**Exercise text:**
Content starts

Friday, June 24, 2011

STATA: Geographic data - cool new commands

I emailed this to most Wharton PhD health care students, but thought this was worthy posting here for others. There are two new commands in stata that allow you to link with google maps and turn addresses into latitudes and longitudes as well as calculate distances and travel times.

First type:

findit geocode

And install the two commands, geocode and travel time

What do these two commands do?

First geocode can take addresses, in many sorts of formats, and then return the latitude and longitude based on Google Geocoding. Because it is using Google the matches can be pretty good, there is flexibility on the addresses, and geocode can also return the geoscore which gives you an estimate of accuracy of the match.

Once you have the latitudes and longitudes you can use the traveltime command to find the distance between points AND the travel time. What is really cool is that it can be driving, walking, or public transport time.

These are probably really useful for a lot of hospital based studies, and other things. Either way check out the help documentation to learn more.

All the best!!! - Hat tip to Mike Harhay who put me onto this.

Thursday, June 23, 2011

Two cool new packages for R

Let's say you have some data stored in a primate-tive format like paper. But you'd like to get it into something a little more evolved. A new R package called digitize lets you do just that. Click a few points to calibrate the axis, and all your new shiny scatterplot points will be stored as real digital data. Not a tool you'll use often, but invaluable when you need it.

If you've ever monkeyed around with ArcGIS, you'll know that it produces pretty maps. Unfortunately its interface is terrible, it crashes frequently, and it's not very easy to automate. R, on the other hand, does not crash and is ea to automate, but its maps are pretty ugly. Enter rworldmap, a package which produces pretty world maps like this:

It's a marked improvement. Read more in the R Journal.

Thursday, June 9, 2011

We are now a part of

R-bloggers is a site that aggregates many of the best R blogs on the internet. We're glad they've allowed our R-related posts to be aggregated there. If you mainly write in R, it's worth checking them out.

R: Speeding things up

R is many things, but it's not exactly speedy like a Patas Monkey. In fact, while it is much faster than many other solutions, R is notably slower than Stata (even inspiring talks that it should be rewritten from scratch!).

Fortunately, Radford Neal has been hard at work speeding R up, and has released some new patches to play with if you find it too slow. You can also try writing key sections in C++, or using Revolution Analytics' offerings (free for academics).

For extreme speed needs, however, R can't be beat, as it has long offered graphics-card based extreme parallelism that commercial solutions are only beginning to match.

Of course, for more prosaic needs, focusing on vectorizing key operations can solve speed troubles. And it's worth noting that the $1,000+ per copy that Stata costs can buy an awful lot of extra processing power to throw at the problem.

Content ends

**Data:**
Content starts

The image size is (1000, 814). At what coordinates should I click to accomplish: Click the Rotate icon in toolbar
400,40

Content ends

**Work request:** Reproduce the blog text word for word between "First geocode can" and "of the match.", inclusive. The lines come from a separate source and are not part of the blog text.

**Reply to the exercise:**
First geocode can take addresses, in many sorts of formats, and then return the latitude and longitude based on Google Geocoding. Because it is using Google the matches can be pretty good, there is flexibility on the addresses, and geocode can also return the geoscore which gives you an estimate of accuracy of the match.